Não é só Seguro que aponta erros à era Sócrates. António Costa também já o fez. Ex-PM volta a ser arma de arremesso, agora na campanha PS

Mais uma campanha eleitoral, mais um rol de argumentos anti-Sócrates. Nada de novo, não fosse a mais recente campanha a apontar os erros da governação socialista, a interna do PS. E nem só da frente Seguro têm vindo achegas neste sentido. António Costa também já se demarcou do último governo socialista, com algumas pinças, mas a traçar a devida distância neste arranque da disputa interna.

“Havia coisas em que o PS devia ter-se demarcado do nosso último governo, que cometeu naturalmente erros.” A frase é do autarca de Lisboa, na entrevista anteontem à noite a Sic Notícias. É a primeira vez que isto acontece no discurso de António Costa, o opositor de Seguro nas primárias do PS e que conta com o ex-primeiro-ministro como seu apoiante. E Costa atirou precisamente a um ponto sensível da governação socialista ao dizer que Sócrates não devia ter “dispensado compromissos políticos que eram indispensáveis para os grandes projectos de obras públicas que, atravessando necessariamente várias legislaturas, vários anos, com consequências para décadas, requerem um consenso político alargado, sob pena de não serem sustentáveis”. Em 2007, as construtoras propuseram um pacto de regime nas Obras Públicas, mas foi um ministro de Sócrates que o rejeitou.
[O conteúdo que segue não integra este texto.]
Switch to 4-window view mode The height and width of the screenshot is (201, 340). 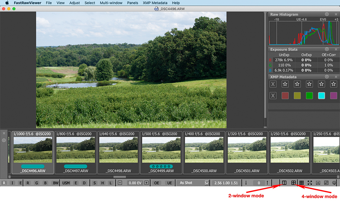click(293, 183)
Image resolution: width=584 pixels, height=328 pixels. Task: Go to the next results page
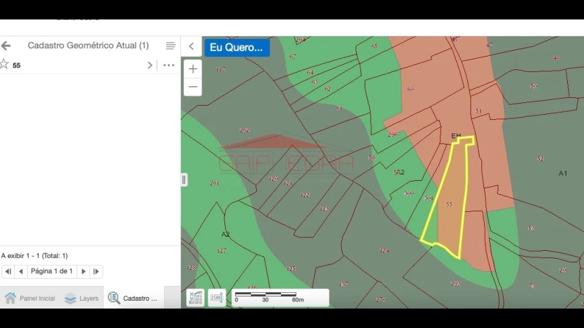(83, 272)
Mário Lino, responsável pela área, foi claro quanto a um eventual pacto: “Não me parece que seja essa a grande necessidade.”

Na entrevista, Costa não chegou a dizer o nome “Sócrates” e até criticou António José Seguro por ter mantido uma “posição embaraçada” nestes últimos três anos “ao fingir que o passado não existe”. Mas também ele traçou a linha que o separa de um governo em que “houve muitas vezes excesso de voluntarismo, que prescindiu do consenso social para determinadas medidas. Por exemplo, a guerra que se abriu com os professores devia ter sido dispensada”. Recorde-se que no início de 2013, na primeira vez que Costa ponderou desafiar a liderança de Seguro, um dos principais argumentos usados era a falta da defesa da herança Sócrates por esta direcção. Ficou firmado em texto, no Documento de Coimbra, onde se proclamou a “unidade” do partido. Durou 13 meses.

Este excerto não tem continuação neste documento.